Analizzando gli stili narrativi di altri stand si intuisce una spiccata autoreferenzialità piuttosto diffusa, declinata a volte come progresso economico e sociale (Kazakhistan ed Emirati Arabi, i quali non a caso ospiteranno le prossime edizioni), a volte come valore delle tradizioni culinarie (Spagna e Francia, i cui stand somigliano tantissimo a una agenzia turistica); o come celebrazione del re e della corona (la Thailandia), capacità artistico-architettoniche: bellissimo, in tal senso, lo stand britannico adatto forse più a un padiglione della Biennale di Venezia che al contesto.

E sono proprio le architetture la parte più affascinante dell’Expo, architetture che in parte resteranno – come nel caso del padiglione italiano -, in parte verranno sprecate, in parte saranno riadattate – i già citati Emirati le useranno in una città totalmente sostenibile, a quanto promettono.

Lo stand italiano è di sicuro quello che attira il più grande successo di pubblico. A differenza di altri, non si limita a presentazioni video o ad effetti speciali di altro genere, ma mostra ciò che di più grande e prezioso abbiamo: i beni artistici. Tornando verso l’autobus, guardando tutta quella gente in coda, pensavo proprio a questo: a quanto sarebbe stato più giusto dedicare l’expo a un altro tema, forse all’arte stessa, alla grande bellezza decadente del nostro Paese, o forse ancora meglio l’educazione, tenuto conto delle grandi difficoltà in cui versano la scuola e l’università italiane e della necessità, globale, di ripensare modelli educativi più democratici ed inclusivi.
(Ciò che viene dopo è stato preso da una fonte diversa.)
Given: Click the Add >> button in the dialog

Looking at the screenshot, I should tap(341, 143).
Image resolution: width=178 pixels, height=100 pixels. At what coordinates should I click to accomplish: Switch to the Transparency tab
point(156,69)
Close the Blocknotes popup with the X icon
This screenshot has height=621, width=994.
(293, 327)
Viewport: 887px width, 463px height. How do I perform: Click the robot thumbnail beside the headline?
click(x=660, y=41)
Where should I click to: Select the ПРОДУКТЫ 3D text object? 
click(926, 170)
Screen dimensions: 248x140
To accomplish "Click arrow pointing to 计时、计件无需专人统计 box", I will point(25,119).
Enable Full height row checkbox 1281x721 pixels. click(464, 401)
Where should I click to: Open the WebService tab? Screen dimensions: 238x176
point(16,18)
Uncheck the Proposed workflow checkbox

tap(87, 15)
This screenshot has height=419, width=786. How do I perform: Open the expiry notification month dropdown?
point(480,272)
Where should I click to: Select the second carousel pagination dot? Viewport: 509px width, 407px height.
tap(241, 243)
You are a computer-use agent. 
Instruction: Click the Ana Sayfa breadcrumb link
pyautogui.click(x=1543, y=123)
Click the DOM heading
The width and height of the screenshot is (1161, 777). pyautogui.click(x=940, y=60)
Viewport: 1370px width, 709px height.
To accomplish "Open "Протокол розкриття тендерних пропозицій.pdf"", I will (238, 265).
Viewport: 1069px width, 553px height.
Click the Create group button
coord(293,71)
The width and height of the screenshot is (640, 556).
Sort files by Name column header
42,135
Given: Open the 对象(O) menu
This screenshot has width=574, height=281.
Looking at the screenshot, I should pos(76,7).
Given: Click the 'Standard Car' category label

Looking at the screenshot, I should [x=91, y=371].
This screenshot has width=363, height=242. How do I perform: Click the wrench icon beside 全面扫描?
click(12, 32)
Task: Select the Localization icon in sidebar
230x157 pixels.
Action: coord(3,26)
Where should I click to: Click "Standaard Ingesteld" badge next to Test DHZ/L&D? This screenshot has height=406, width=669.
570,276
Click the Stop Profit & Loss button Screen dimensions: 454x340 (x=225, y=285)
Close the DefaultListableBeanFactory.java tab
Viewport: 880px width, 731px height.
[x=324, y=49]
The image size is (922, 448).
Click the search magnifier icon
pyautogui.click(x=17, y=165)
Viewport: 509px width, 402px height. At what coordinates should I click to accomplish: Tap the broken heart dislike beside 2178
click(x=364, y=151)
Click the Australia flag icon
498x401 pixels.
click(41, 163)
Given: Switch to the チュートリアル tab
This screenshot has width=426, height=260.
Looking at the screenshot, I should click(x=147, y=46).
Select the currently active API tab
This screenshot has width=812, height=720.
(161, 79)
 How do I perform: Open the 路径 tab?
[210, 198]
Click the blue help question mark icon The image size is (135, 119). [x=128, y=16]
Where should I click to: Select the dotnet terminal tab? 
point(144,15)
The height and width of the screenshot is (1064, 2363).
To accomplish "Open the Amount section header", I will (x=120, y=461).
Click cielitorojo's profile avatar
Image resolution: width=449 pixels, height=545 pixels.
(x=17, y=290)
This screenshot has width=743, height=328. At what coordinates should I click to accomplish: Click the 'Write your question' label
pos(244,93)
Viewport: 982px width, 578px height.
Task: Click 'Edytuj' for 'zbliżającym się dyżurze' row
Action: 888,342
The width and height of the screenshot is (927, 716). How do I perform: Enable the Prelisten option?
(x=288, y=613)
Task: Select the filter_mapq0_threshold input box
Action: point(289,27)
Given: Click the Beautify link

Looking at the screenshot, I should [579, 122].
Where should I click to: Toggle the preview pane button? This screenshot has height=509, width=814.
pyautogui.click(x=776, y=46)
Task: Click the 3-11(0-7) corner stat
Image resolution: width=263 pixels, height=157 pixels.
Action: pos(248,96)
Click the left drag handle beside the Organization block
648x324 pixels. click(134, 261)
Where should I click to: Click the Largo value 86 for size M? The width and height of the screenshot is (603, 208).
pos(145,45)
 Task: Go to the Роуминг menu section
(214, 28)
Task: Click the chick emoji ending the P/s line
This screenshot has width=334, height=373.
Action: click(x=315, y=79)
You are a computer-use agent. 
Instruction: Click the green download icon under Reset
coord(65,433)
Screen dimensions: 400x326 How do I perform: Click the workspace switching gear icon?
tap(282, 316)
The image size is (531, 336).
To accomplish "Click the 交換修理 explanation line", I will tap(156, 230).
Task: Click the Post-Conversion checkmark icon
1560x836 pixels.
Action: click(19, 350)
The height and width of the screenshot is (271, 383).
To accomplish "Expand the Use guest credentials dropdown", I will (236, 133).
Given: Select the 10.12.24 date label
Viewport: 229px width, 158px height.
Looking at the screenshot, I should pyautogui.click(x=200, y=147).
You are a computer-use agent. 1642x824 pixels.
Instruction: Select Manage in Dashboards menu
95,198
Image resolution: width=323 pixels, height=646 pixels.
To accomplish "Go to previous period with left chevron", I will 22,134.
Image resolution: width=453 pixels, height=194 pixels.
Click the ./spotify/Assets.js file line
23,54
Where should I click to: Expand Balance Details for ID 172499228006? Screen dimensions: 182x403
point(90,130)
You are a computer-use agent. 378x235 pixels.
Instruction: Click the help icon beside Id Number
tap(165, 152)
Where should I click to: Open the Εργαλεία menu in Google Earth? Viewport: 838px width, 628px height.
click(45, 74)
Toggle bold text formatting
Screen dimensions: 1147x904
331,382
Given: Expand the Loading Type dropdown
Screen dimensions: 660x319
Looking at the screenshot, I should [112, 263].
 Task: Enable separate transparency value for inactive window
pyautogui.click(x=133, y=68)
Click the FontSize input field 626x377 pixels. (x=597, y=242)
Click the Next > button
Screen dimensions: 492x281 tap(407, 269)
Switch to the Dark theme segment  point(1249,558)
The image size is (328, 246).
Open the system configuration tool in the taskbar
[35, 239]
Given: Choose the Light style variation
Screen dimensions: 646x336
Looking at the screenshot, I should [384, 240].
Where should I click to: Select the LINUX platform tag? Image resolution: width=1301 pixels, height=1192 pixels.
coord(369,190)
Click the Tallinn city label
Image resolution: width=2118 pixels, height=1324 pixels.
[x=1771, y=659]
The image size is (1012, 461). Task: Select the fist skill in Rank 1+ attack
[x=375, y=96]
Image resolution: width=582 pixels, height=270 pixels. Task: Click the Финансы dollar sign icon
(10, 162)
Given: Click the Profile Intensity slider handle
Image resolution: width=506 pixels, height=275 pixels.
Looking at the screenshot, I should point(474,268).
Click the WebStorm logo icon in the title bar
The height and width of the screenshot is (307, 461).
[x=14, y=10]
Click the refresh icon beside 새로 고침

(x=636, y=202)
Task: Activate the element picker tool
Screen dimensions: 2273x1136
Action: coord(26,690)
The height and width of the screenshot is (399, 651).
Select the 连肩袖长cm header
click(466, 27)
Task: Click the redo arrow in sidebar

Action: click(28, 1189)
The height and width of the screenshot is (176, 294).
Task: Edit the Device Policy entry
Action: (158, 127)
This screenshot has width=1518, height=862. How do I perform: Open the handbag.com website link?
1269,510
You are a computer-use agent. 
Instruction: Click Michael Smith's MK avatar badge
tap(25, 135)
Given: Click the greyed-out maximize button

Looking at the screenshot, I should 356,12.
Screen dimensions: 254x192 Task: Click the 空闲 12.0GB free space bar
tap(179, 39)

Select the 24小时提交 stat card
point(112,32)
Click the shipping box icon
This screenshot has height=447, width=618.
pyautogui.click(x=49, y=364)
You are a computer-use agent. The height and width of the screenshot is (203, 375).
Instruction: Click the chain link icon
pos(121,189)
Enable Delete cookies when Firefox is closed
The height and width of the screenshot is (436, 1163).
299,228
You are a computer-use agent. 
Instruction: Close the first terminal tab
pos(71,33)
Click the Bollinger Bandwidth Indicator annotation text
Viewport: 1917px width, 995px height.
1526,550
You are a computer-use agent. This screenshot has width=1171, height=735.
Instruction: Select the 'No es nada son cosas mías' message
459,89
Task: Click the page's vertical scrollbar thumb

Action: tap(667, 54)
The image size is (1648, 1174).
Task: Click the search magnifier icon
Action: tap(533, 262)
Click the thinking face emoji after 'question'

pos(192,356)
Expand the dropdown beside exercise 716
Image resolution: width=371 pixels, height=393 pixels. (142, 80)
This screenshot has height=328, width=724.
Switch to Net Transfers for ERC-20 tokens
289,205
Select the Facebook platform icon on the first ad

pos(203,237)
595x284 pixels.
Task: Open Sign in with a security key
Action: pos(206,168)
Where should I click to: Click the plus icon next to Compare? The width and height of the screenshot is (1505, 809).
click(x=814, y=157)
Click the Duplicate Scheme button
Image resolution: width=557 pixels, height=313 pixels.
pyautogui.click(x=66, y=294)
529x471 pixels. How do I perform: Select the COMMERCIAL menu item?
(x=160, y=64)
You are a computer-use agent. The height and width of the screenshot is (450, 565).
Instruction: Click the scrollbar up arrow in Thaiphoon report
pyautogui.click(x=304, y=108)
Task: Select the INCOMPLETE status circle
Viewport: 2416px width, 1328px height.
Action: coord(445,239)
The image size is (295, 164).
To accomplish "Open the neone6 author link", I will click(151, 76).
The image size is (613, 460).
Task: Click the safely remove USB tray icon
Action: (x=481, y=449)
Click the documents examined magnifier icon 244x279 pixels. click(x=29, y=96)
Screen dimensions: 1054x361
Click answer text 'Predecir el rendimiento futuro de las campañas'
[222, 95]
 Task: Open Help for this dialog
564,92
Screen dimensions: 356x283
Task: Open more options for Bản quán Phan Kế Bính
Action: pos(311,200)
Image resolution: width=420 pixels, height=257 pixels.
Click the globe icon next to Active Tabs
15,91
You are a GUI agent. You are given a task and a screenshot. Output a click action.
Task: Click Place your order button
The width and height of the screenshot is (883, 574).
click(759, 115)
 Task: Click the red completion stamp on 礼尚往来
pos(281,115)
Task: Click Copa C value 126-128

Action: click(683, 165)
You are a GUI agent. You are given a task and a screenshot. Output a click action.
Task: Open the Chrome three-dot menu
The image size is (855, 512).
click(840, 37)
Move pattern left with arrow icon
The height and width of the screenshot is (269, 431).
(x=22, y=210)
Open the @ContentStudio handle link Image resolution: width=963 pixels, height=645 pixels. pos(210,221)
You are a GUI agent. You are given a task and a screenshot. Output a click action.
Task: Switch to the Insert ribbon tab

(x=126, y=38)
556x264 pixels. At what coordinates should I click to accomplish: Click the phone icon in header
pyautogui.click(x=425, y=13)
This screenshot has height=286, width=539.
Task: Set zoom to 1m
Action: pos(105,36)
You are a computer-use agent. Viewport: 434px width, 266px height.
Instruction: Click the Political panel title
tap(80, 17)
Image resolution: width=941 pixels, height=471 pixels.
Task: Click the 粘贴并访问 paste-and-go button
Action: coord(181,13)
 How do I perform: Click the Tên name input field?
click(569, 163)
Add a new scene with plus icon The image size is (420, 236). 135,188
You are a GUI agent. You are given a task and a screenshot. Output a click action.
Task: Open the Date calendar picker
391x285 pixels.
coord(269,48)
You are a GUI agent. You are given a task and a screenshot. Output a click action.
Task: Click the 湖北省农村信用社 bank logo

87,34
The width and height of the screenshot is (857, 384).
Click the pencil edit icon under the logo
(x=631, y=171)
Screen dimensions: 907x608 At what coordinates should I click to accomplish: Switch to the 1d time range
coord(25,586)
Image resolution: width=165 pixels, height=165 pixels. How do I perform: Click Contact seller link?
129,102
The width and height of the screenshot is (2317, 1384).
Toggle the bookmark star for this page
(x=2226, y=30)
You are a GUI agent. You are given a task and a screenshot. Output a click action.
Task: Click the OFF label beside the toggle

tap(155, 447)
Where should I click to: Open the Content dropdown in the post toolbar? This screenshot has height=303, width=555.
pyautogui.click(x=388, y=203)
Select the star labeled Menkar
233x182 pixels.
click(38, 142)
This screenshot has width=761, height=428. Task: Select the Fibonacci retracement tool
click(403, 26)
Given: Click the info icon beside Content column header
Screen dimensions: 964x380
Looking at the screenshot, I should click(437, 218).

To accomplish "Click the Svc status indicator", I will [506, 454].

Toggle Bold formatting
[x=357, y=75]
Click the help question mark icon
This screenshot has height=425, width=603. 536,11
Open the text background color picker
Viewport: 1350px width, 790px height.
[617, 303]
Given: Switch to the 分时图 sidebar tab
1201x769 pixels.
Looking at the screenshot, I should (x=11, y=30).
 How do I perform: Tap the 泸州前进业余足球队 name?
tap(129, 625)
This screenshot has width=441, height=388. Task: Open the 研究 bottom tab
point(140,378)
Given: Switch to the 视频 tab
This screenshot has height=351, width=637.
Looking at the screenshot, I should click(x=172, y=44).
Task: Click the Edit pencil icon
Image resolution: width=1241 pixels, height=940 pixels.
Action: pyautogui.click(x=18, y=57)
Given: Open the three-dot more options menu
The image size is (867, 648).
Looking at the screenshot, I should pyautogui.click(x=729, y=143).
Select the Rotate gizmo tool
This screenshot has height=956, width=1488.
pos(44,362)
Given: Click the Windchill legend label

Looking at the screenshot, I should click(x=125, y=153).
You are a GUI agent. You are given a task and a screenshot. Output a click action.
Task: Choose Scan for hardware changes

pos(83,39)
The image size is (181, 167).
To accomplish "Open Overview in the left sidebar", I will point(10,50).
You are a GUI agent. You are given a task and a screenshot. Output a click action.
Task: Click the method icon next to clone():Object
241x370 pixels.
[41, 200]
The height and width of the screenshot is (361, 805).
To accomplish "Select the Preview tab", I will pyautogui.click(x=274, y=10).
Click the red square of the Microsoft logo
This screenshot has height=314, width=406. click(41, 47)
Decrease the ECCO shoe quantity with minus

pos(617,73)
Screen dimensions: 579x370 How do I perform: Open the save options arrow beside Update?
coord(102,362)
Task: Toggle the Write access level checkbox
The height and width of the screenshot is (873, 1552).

Ma, per chiudere adeguatamente il quadro, va anche detto che l’Expo non è stato e non sarà un fallimento totale: pur con tutte le storterie, la corruzione, l’inadeguatezza del caso, la manifestazione ha attirato importanti flussi di turisti e stimolato un minimo di riflessione ambientale in persone che erano partite da casa per fare un giro a Disneyland Milano.

Mi dispiace, in conclusione, per quello che resterà. La Carta di Milano appare a tutti gli effetti uno strumento povero, di buoni intenti, di finta partecipazione, ma di scarso effetto pratico. Sarebbe stato molto più importante impegnare i grandi Paesi a combattere lo spreco alimentare, sia aziendale – come ha fatto la Francia -, che privato, come ancora quasi nessuno sta facendo. Proviamoci comunque noi a rimettere in alto nella nostra agenda questi temi, poiché nella lotta alla emarginazione, alla disuguaglianza, non ci perde nessuno.